お〜い人事部の課長、口軽すぎやしませんかぁ〜。  

「どういうことだよ百十一〜。昨日の帰り越名さんを誘拐したって?」

「越名さん誘拐罪で捜索願い出されるとこだったんじゃないの?」  
  
「まあ俺は週に一度の面会くらいは行ってやるよ?」

「私は行かないよ? 忙しいから。」
 
修多良と糸藤ちゃんに、ハイハイと軽くあしらうも、2人からそれぞれ仕事の書類を渡されて益々眉間にシワが寄る。

俺専用の個室は、システム部のある事務室内に位置する。事務室入ってすぐにある円卓のテーブルに座らされて、修多良と糸藤ちゃんに挟まれる。 

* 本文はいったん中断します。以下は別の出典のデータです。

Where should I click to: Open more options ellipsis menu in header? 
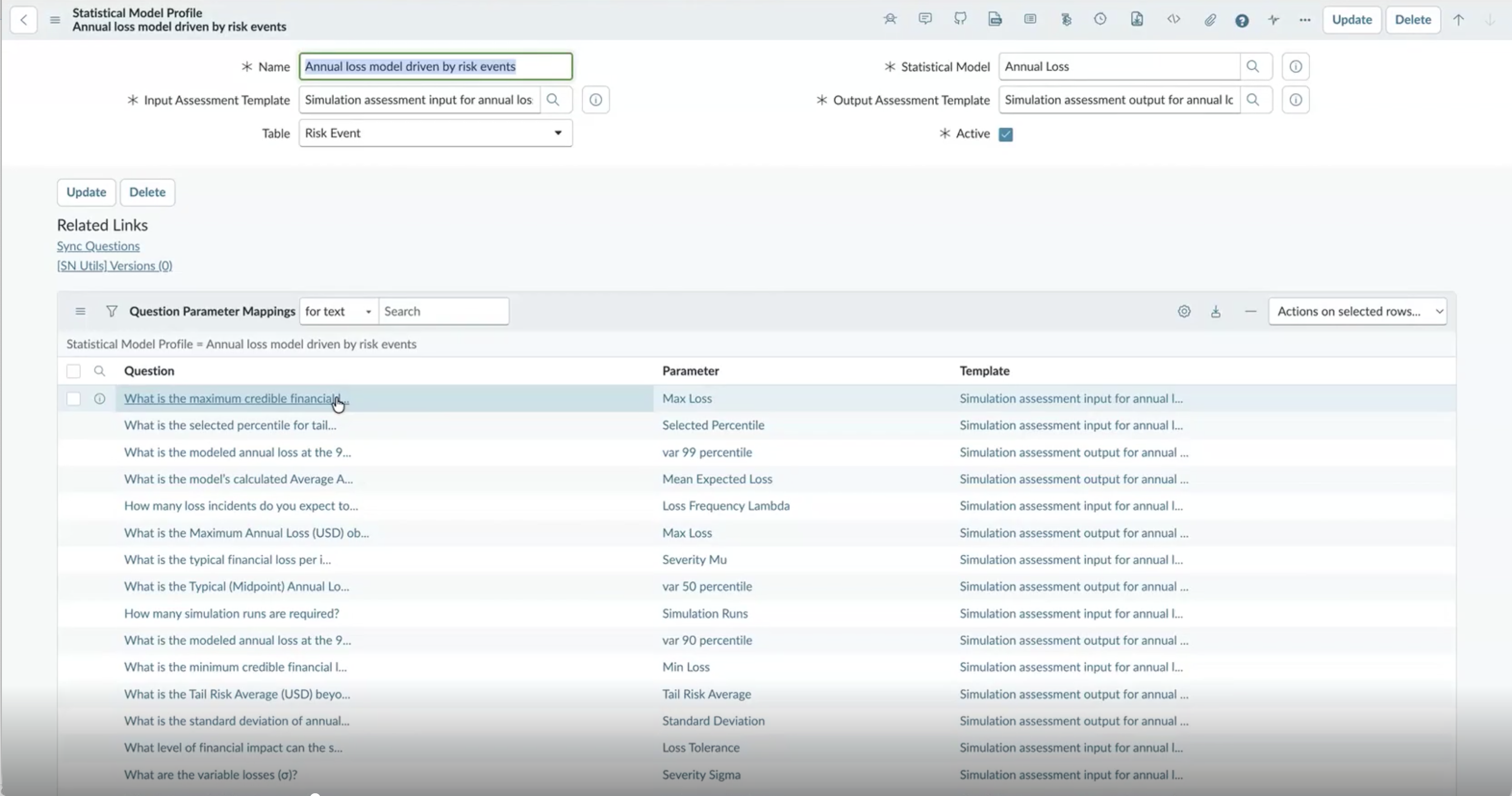point(1304,20)
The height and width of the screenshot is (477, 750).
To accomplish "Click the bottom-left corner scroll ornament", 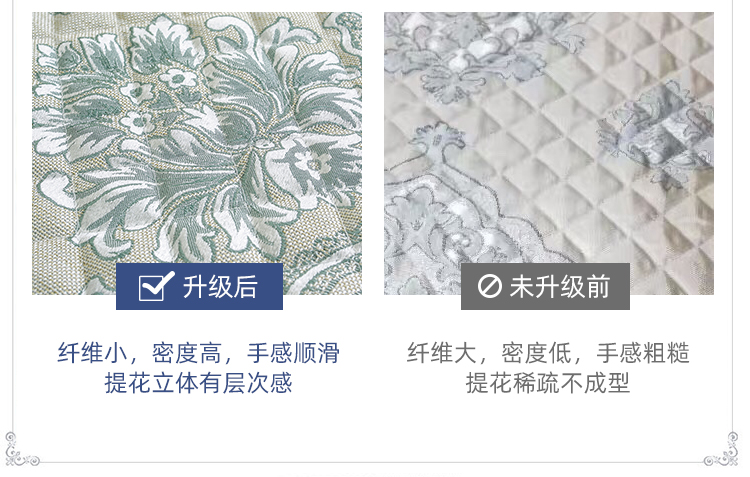I will tap(21, 449).
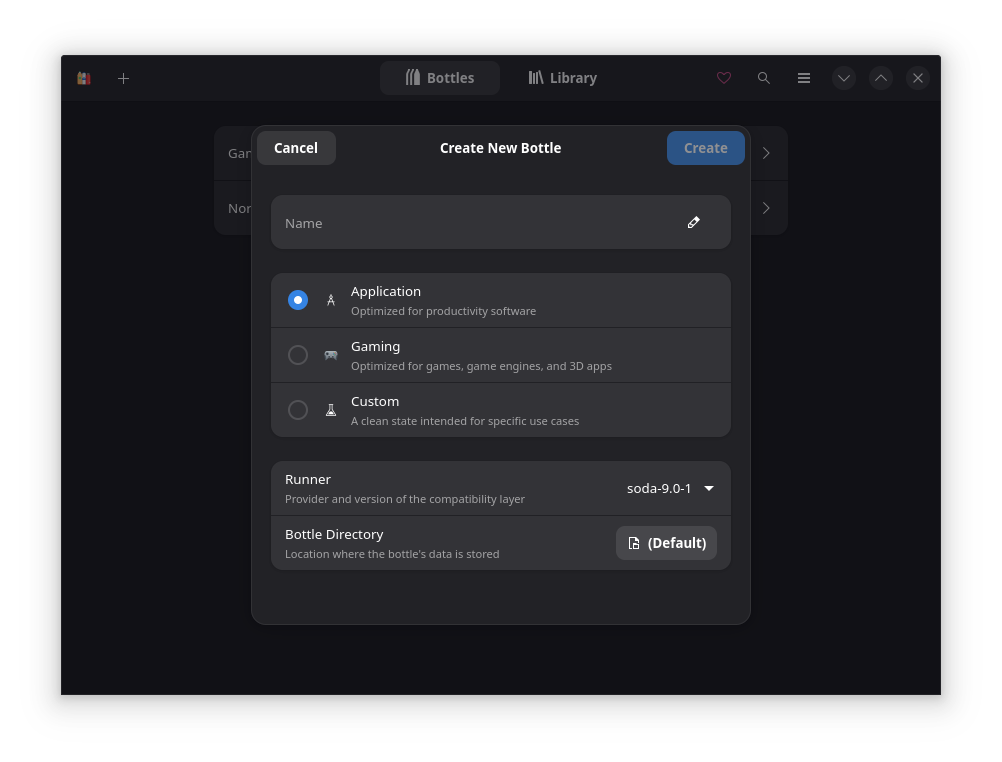Click the plus icon to add bottle
The height and width of the screenshot is (762, 1002).
123,78
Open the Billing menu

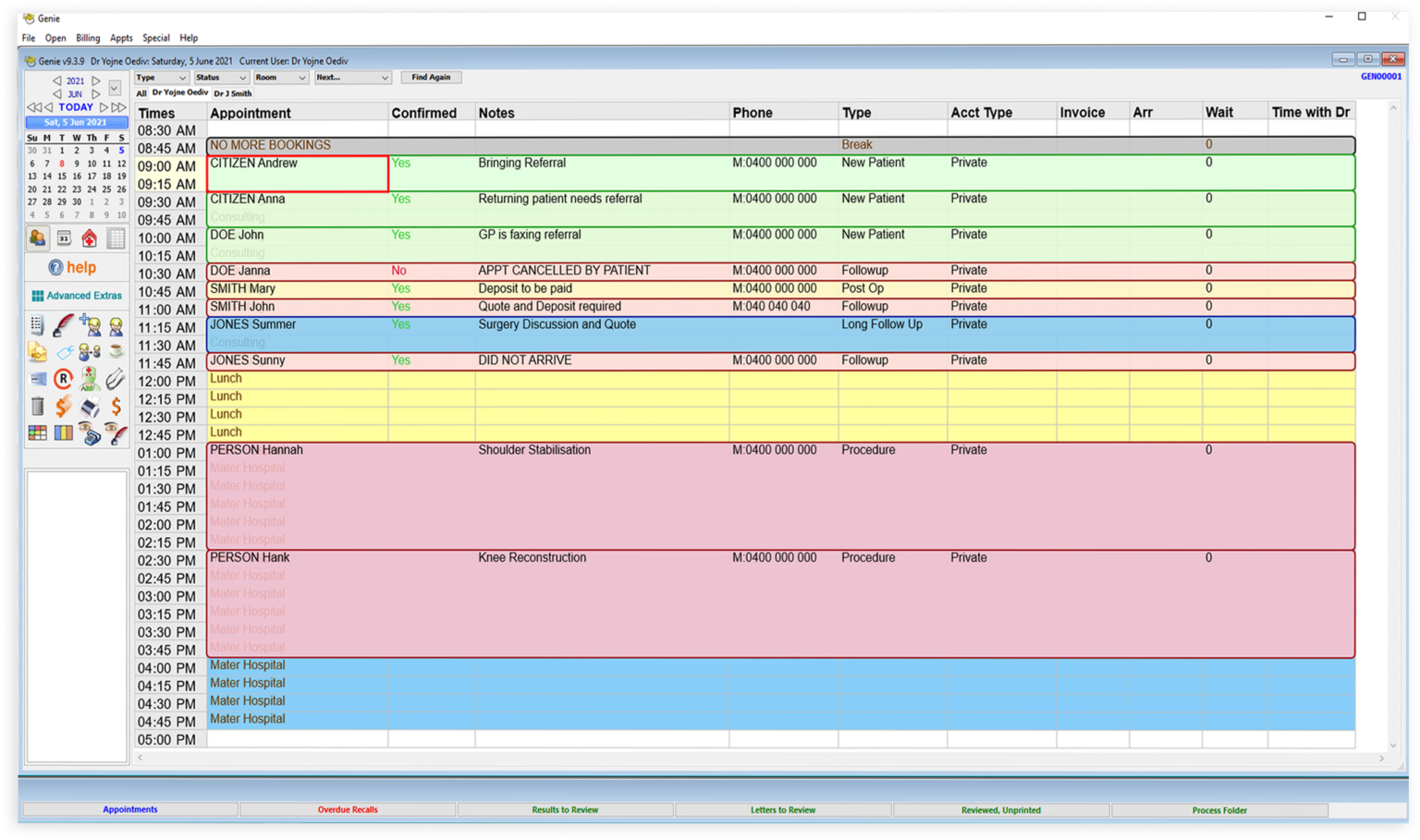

「で。実はさっき、真木行政書士事務所の真木さんが来たんだけど、越名さんと全く連絡つかない上に、今朝も出勤してないから焦ってる様子でさあ。」

「朝早めに電話入れたじゃん。俺んちで看病してるって。そういう大事なことは課長から聞いてねえの?」

「聞いてるって。だから適当に言っといたよ。『昨日帰る途中で倒れたから、友達の家で看病されてる』って。」

「友達かよ俺」
  
「てか百十一、真木さんと越名さんが付き合ってるって知ってたの?」

糸藤ちゃんがテーブルに腕を乗せて、横から俺をニヤニヤと気味の悪い唇で見てくる。

「知ってたよ。知ってたから俺が連れ帰ったし。」

「え。お前いいの!? それって完全に略奪じゃん!」
   
細目の修多良が、珍しく目を見開いて驚いている。それに反し、糸藤ちゃんは面白そうに俺の肩を叩いた。
 
 「よく言った百十一! それでこそ男!!」

「なんだよ? もういいだろ? 略奪宣言したんだからいい加減解放してよ。」 

略奪したくもなるわ。真木からはやべぇ臭いがプンプンするし。